En “Tradición clásica”, su discurso de ingreso a la Academia Nacional de Letras, Juan Introini, escritor, refinado latinista y docente de Facultad de Humanidades y Ciencias de la Educación, recordaba a Alfonso Reyes que, en 1930, en ocasión del bimilenario del nacimiento de Virgilio, pedía: “Quiero el latín para las izquierdas”. Introini agregaba que la curiosa exigencia del mexicano podía ser entendida como una respuesta a los denuestos que a la sazón recibían la cultura clásica y el latín, acusados de aristocráticos, elitistas, antidemocráticos, ajenos al pueblo y a las izquierdas que, supuestamente, lo representan. Alfonso Reyes, el regiomontano universal, como se lo llama con tanta pompa como justeza, murió en 1959; Juan Introini nos dejó en 2013.
Hoy, en Francia, la enseñanza del latín y del griego están bajo el fuego nutrido de otro proyecto de reforma educativa, que suprime las clases de latín y de griego del ciclo básico de secundaria. El lector advertido adivinará los argumentos: para evitar su carácter elitista –“solamente” un liceal de cada cinco elige latín o griego– suprímase la fuente de la discriminación y alcáncese el democrático estado en que ningún liceal pueda elegir estudiar esas anticuallas que, además, son caras para el Estado.
Esta iniciativa democratizadora se conjuga con una reformulación de los programas de historia. La Ilustración pasa a ser bolilla optativa; la trata de esclavos y el colonialismo son obligatorios. Historiadores como Pierre Nora perciben en este proyecto una forma de culpabilidad nacional que tiende a reinterpretar la totalidad del desarrollo de Occidente y de Francia a través del prisma del colonialismo y de sus crímenes.
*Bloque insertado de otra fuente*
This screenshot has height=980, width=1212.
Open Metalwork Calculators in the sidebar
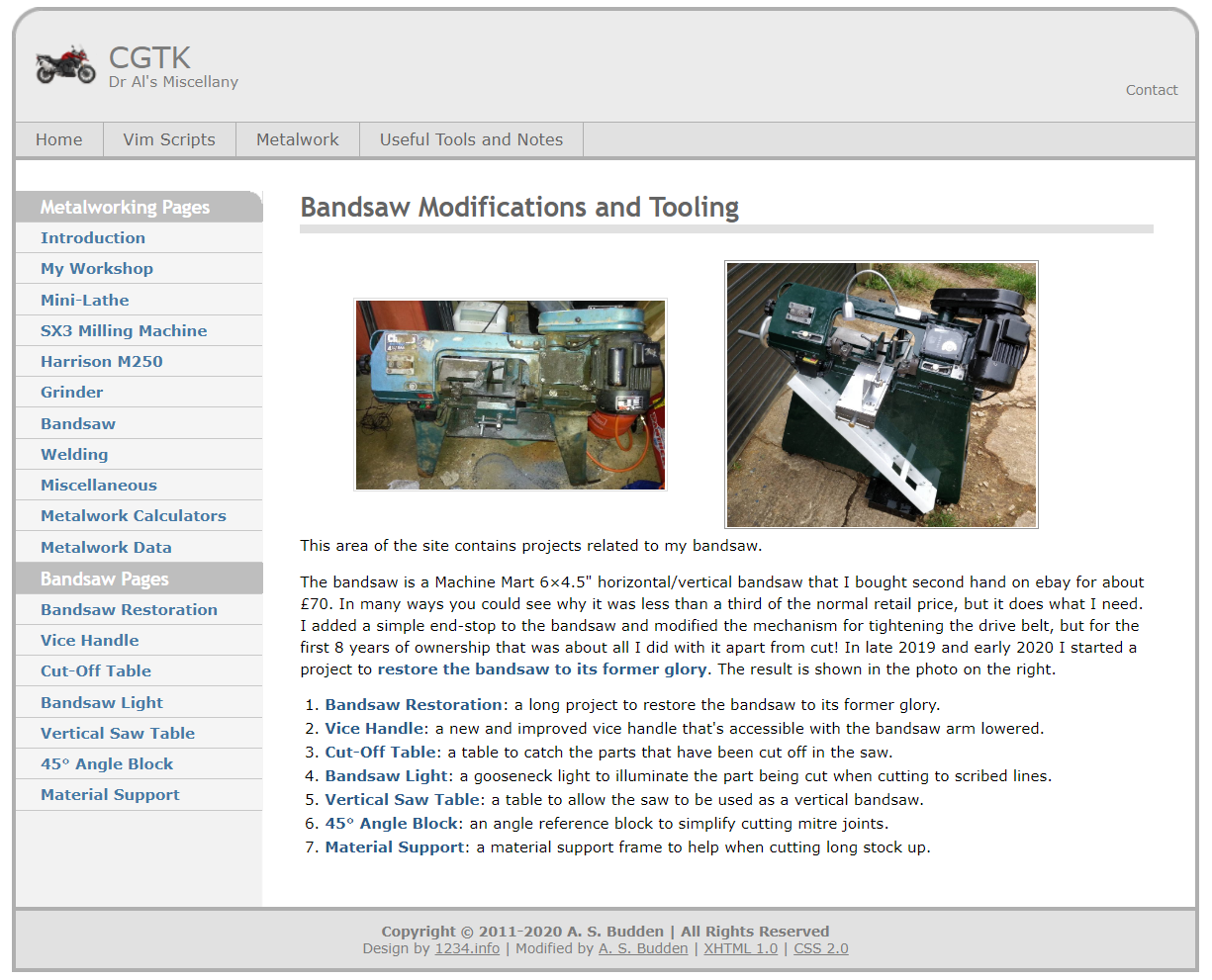click(134, 515)
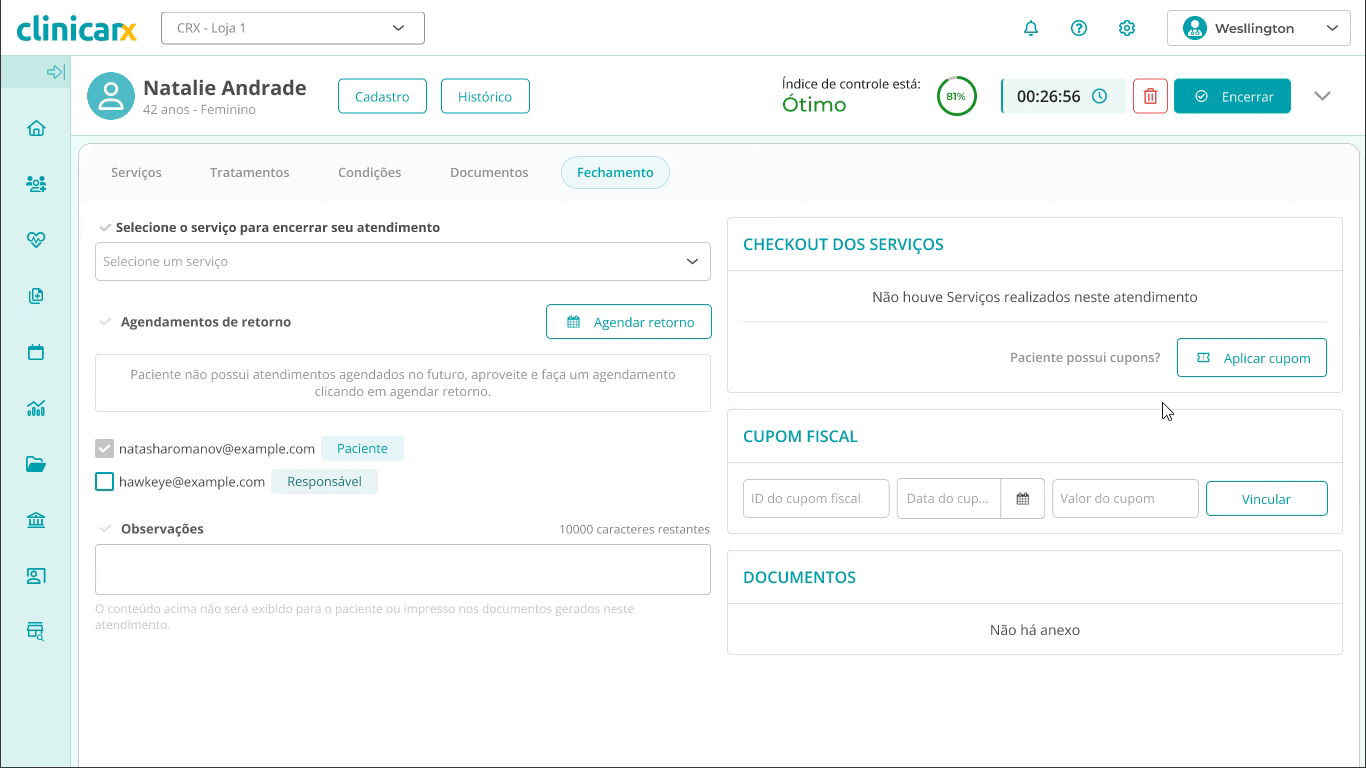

La reforma educativa socialista se basa en dos caballitos de batalla bien conocidos entre nosotros, puesto que forman parte de directivas “pedagógicas” bancomundialistas que Uruguay padece o se intenta que padezca: interdisciplinariedad y flexibilidad. Por “interdisciplinariedad”, simplemente, hay que entender cierto borramiento de lo disciplinar en aras de lo “transversal” (“información, comunicación, ciudadanía”, “ciencias y sociedad”, “cuerpo, salud, seguridad”, etcétera), especie de popurrí cuyo tratamiento efectivamente interdisciplinario exigiría muchísimas horas de preparación docente que nadie pagará. La “flexibilidad” impone que cada centro educativo disponga a piacere de 20 por ciento de la carga horaria, ofreciendo lo que mejor le plazca, a criterio de su director. Esto implica la creación de un mercado educativo, regido por la variedad de ofertas y la competitividad entre ellas, de acuerdo con la clientela enfocada, convertible en financiación estatal y privada así conseguida. Supone, como dice Jean-Claude Mélenchon, el fin del colegio único y la profundización del colegio inicuo.
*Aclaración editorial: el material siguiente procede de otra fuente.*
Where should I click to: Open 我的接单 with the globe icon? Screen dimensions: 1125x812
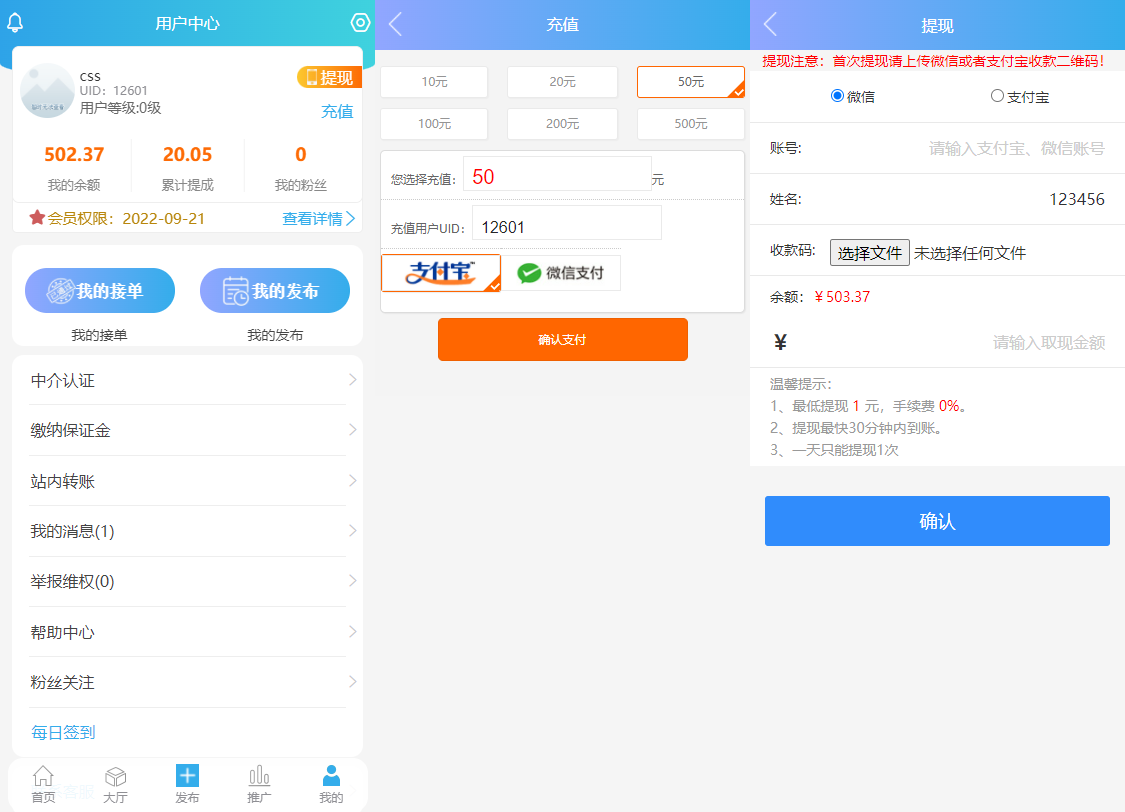coord(99,290)
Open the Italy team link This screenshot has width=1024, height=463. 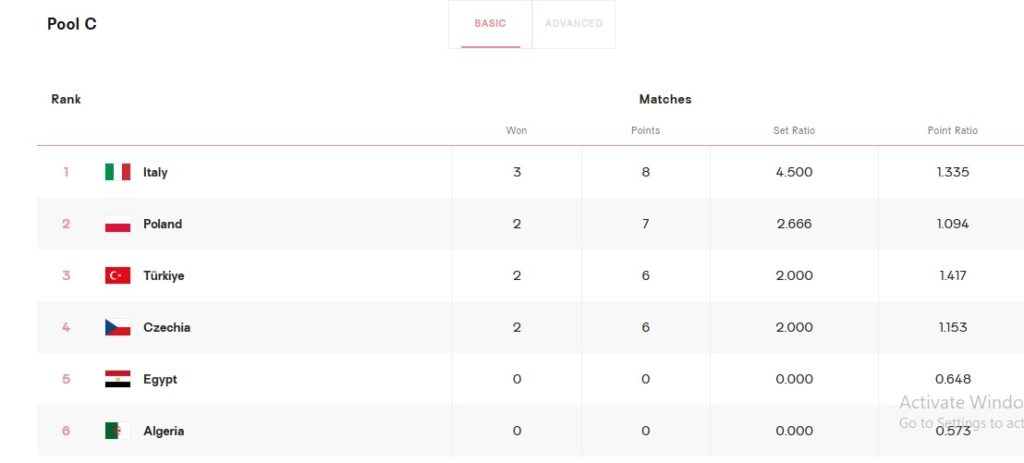point(155,172)
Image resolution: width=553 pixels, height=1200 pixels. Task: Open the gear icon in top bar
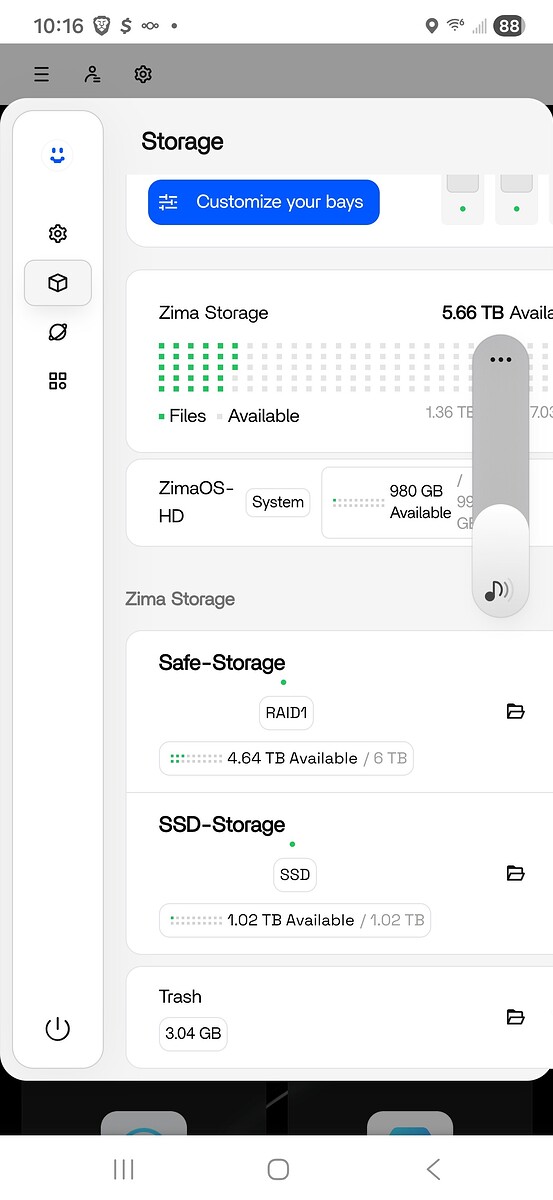coord(143,74)
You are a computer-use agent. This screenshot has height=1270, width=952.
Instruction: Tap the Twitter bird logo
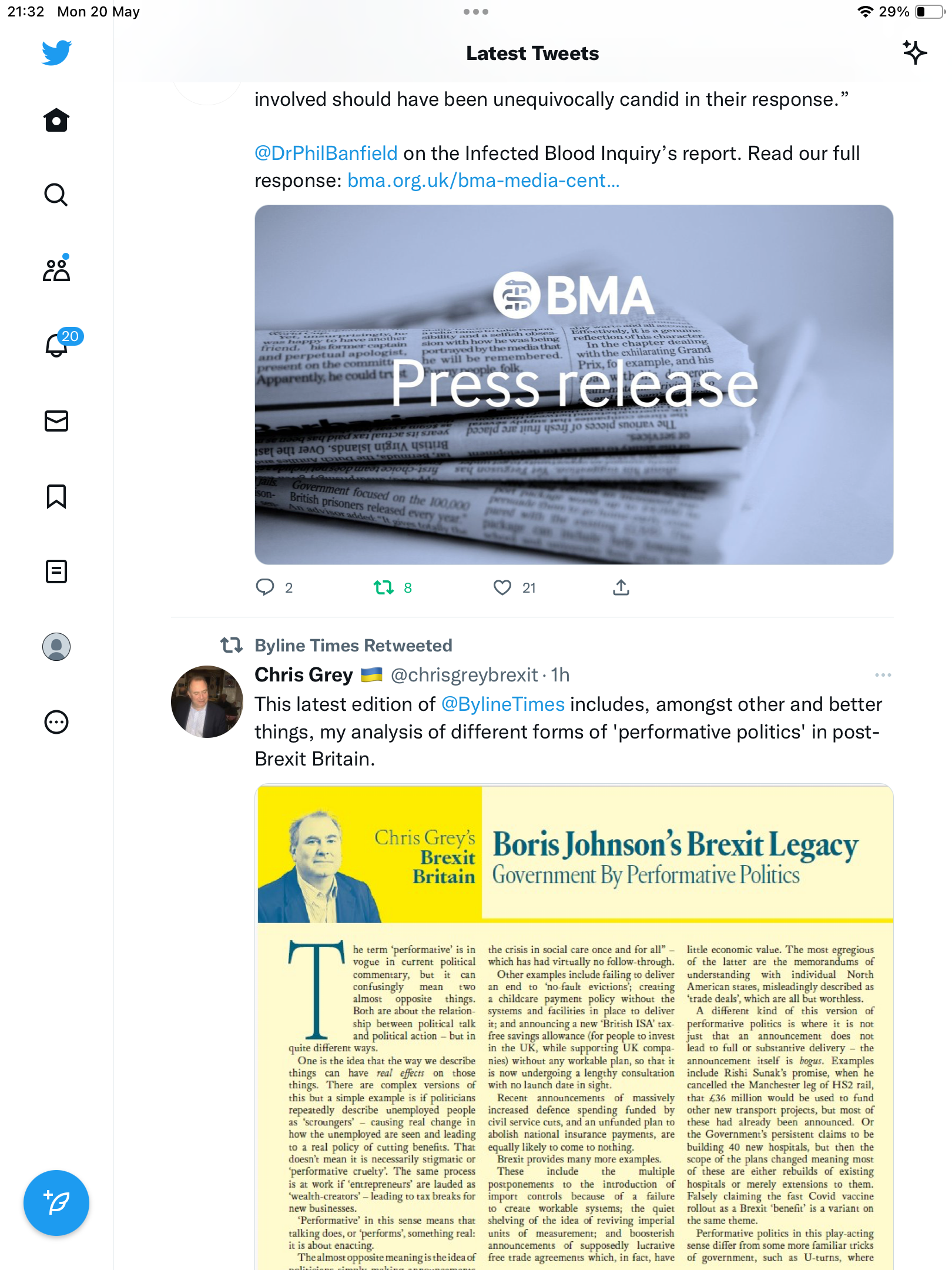56,53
En los blogs de la prensa electrónica se discute con ahínco. Allí se dan cita los malheridos de las declinaciones que buscan vengar el obligado esfuerzo pasado; los sospechosamente insistentes en los orígenes grecorromanos de Europa; los pseudo prácticos que abogan por el estudio del chino, del inglés y de la economía. Y los dichosos letrados que recuerdan a Théophile Gautier escribiendo en 1834 que, en una casa, la parte de mayor utilidad son las letrinas.
El martes 19, los sindicatos mayoritarios entre los docentes llamaron a paro y manifestación. Aunque la participación fue menos masiva de lo esperado, la suerte todavía no está echada.